Y mucho menos podría contratar, o influenciar para que se contratase a un par de amigos. Ellos tendrían que ganarse ese lugar con sus méritos, pero hasta el momento, Andrés y Guillermo seguían haciendo presión sobre él. No comprendían que no podía ayudarlos en eso.

Por otro lado, era frustrante que sus amigos más insistentes sólo lo buscaran por eso.

—Andrés y Guillermo, ¿no es así? –preguntó Álvaro Caballero llegando. De inmediato, Andrés y Guillermo enderezaron sus espaldas mejorando así su postura.

—Señor –saludó Andrés bajando su cabeza casi en una reverencia. Álvaro sonrió.

—Ahora son arquitectos también, ¿no? –le preguntó a su hijo.

—Sí –contestó Rubén mirando a su padre. Tenían la misma estatura, y el mismo cabello castaño claro, aunque el de su padre estaba un poco encanecido. Ahora mismo, miraba a Andrés y Guillermo con algo que, más que interés, parecía suspicacia—. Se graduaron al igual que yo –agregó.

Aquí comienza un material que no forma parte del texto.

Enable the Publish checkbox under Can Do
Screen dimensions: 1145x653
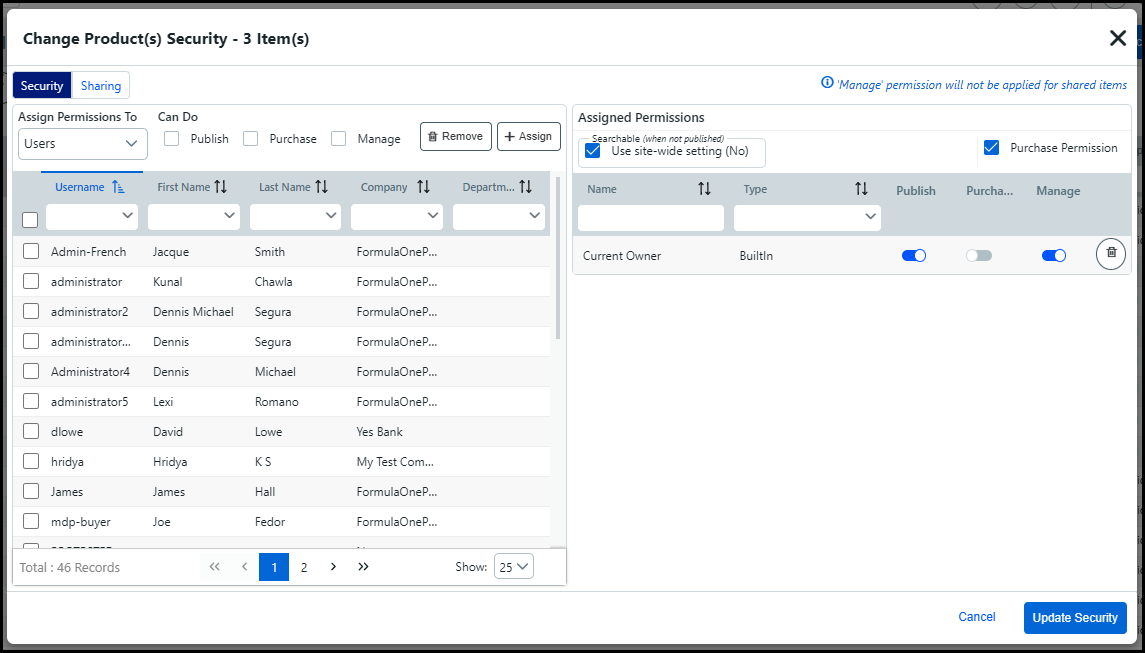[x=172, y=139]
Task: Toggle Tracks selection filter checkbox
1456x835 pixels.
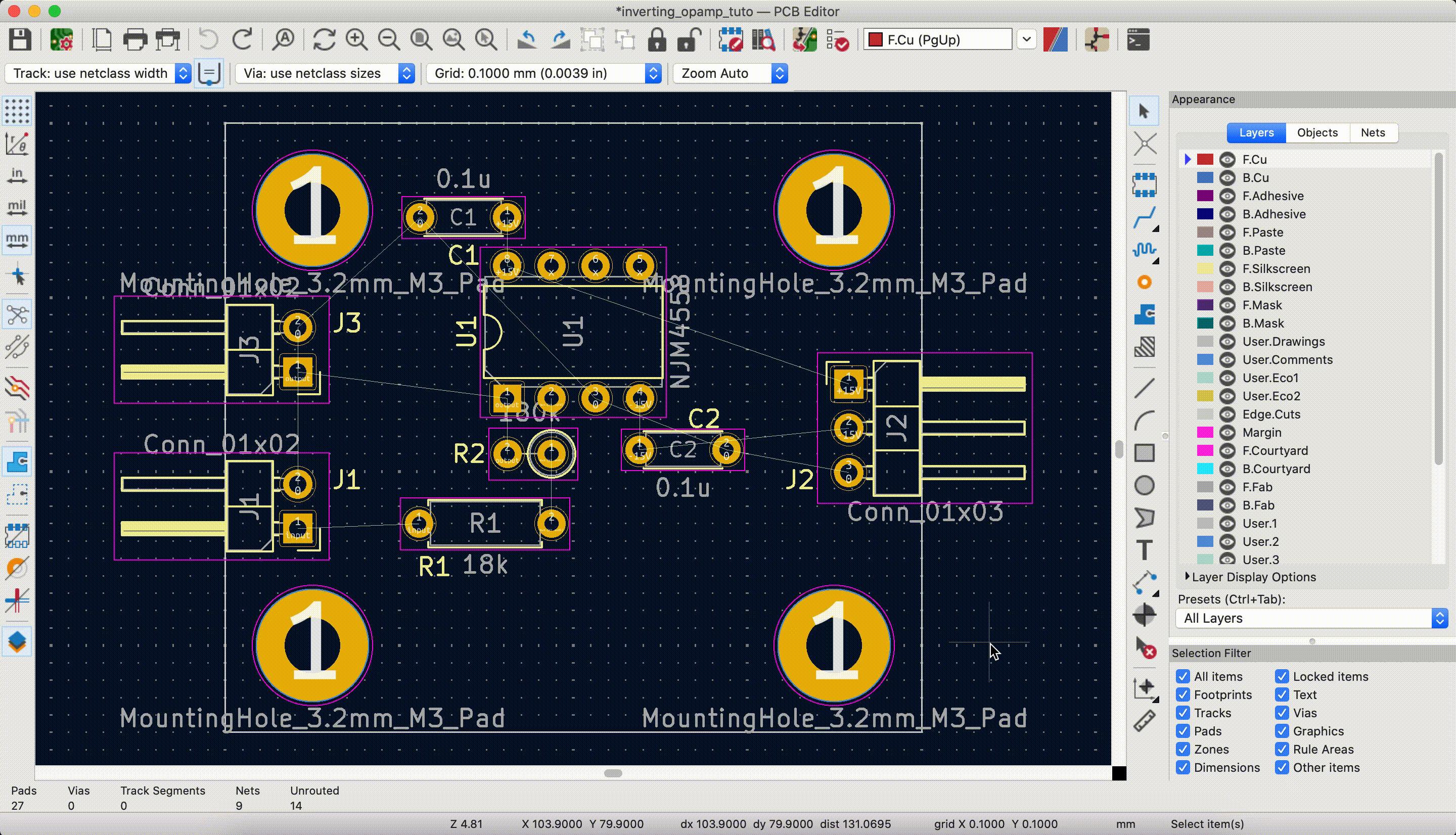Action: coord(1183,712)
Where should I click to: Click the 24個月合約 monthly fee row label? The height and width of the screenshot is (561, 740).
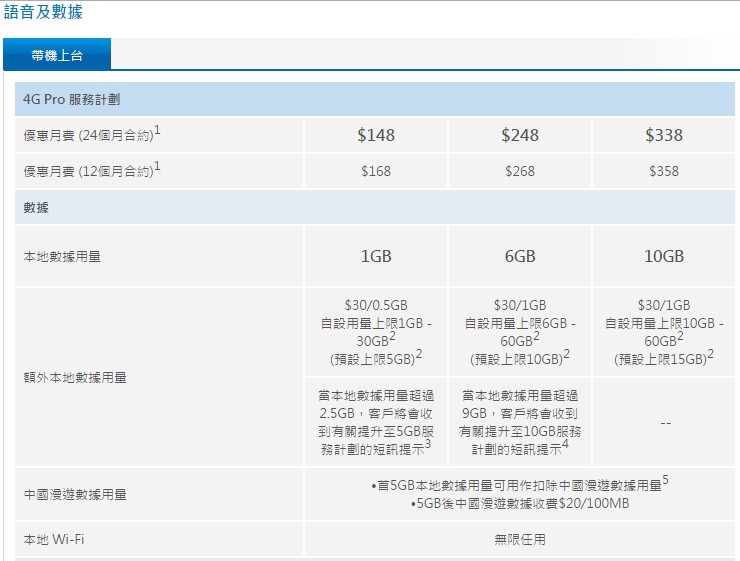(x=92, y=135)
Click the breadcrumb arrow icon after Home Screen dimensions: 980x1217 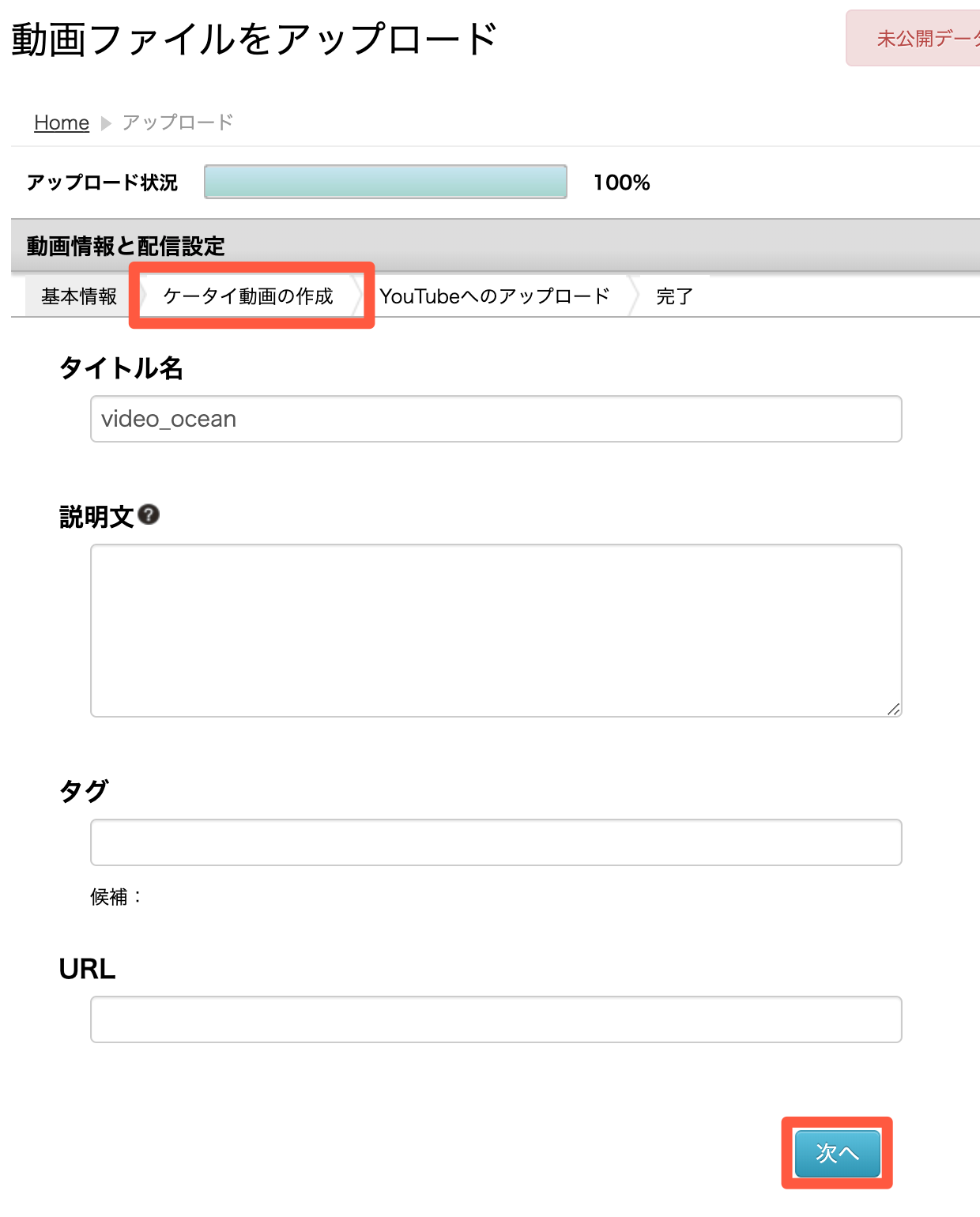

—Mmm, qué bien. Me interesaría mucho ver sus currículums.

—¿De verdad? –preguntaron Andrés, Guillermo y Rubén al tiempo.

—Claro que sí. Los espero el lunes en mi oficina. Me aseguraré de apartar unos minutos para conversar con ambos—. Y dicho esto, les dio la espalda alejándose. Andrés y Guillermo se miraron el uno al otro. ¿Qué importaba ahora que la fiesta hubiese estado aburrida? ¿O que la posibilidad de que Viviana Caballero se fugara con uno de ellos fuera de una entre diez mil millones? ¿Qué importaba lo mucho que odiaran a Rubén y su suerte en la vida?

Todo el tiempo que habían invertido tratando de llegar a ese niño rico había valido la pena. ¡¡Tenían un lugar en la CBLR Holding Company!!